WHAT IS REQUIRED:
All lines below between the line with "Given: Click BROILER data point on 01-09-2016" and the line with "Task: Toggle p99 series in Write Size legend", including both, must be copied exactly, and the pictures must be omitted.

DATA PROVIDED:
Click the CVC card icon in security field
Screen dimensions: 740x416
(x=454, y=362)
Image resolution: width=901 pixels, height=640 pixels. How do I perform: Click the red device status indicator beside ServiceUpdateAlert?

--

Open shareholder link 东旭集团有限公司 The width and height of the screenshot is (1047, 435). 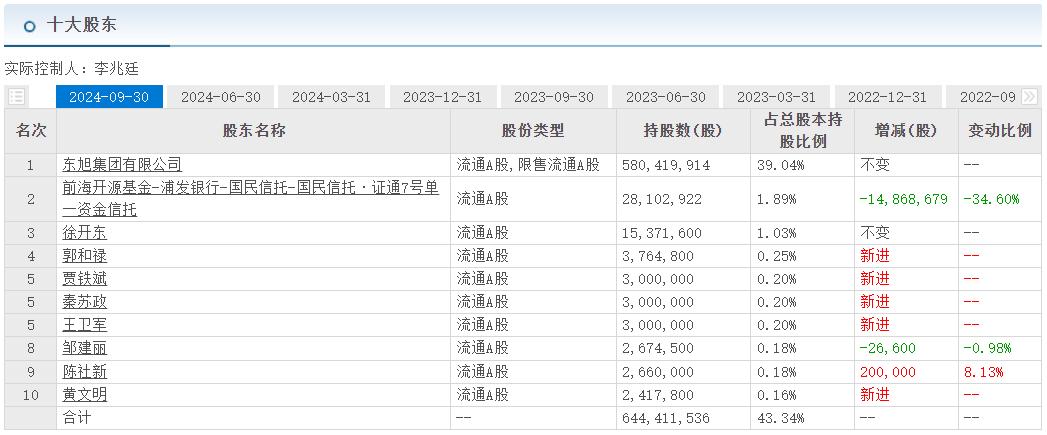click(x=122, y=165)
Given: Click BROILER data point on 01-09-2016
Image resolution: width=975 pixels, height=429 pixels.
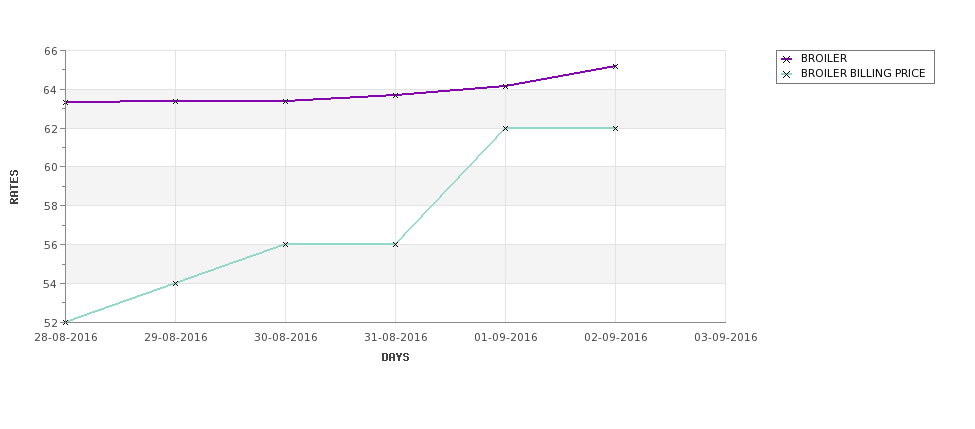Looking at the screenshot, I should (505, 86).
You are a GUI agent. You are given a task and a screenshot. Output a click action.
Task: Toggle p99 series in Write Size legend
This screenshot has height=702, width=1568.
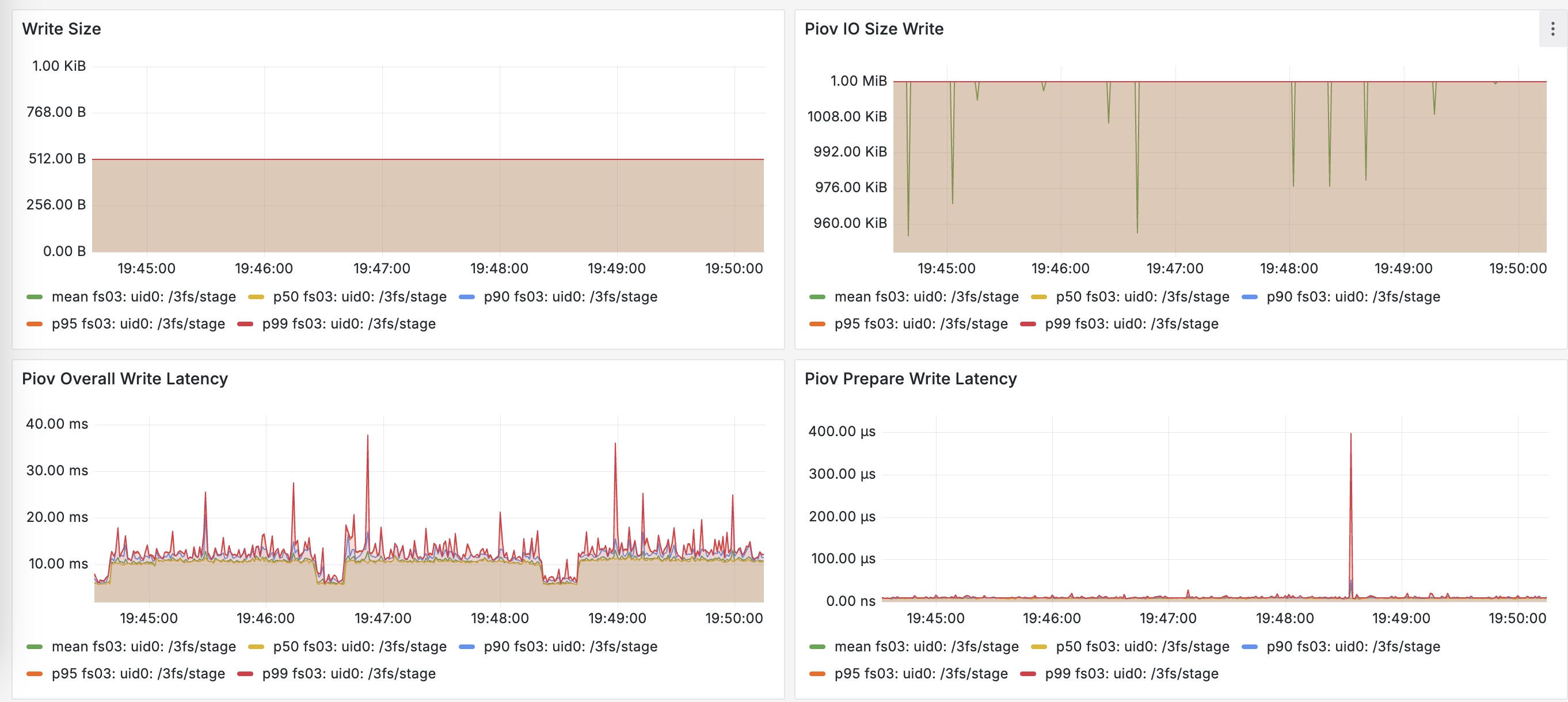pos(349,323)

RESULT OF THIS TASK:
Given: Click BROILER data point on 01-09-2016
Image resolution: width=975 pixels, height=429 pixels.
Looking at the screenshot, I should (505, 86).
You are a GUI agent. You are given a task and a screenshot. Output a click action.
Task: Toggle p99 series in Write Size legend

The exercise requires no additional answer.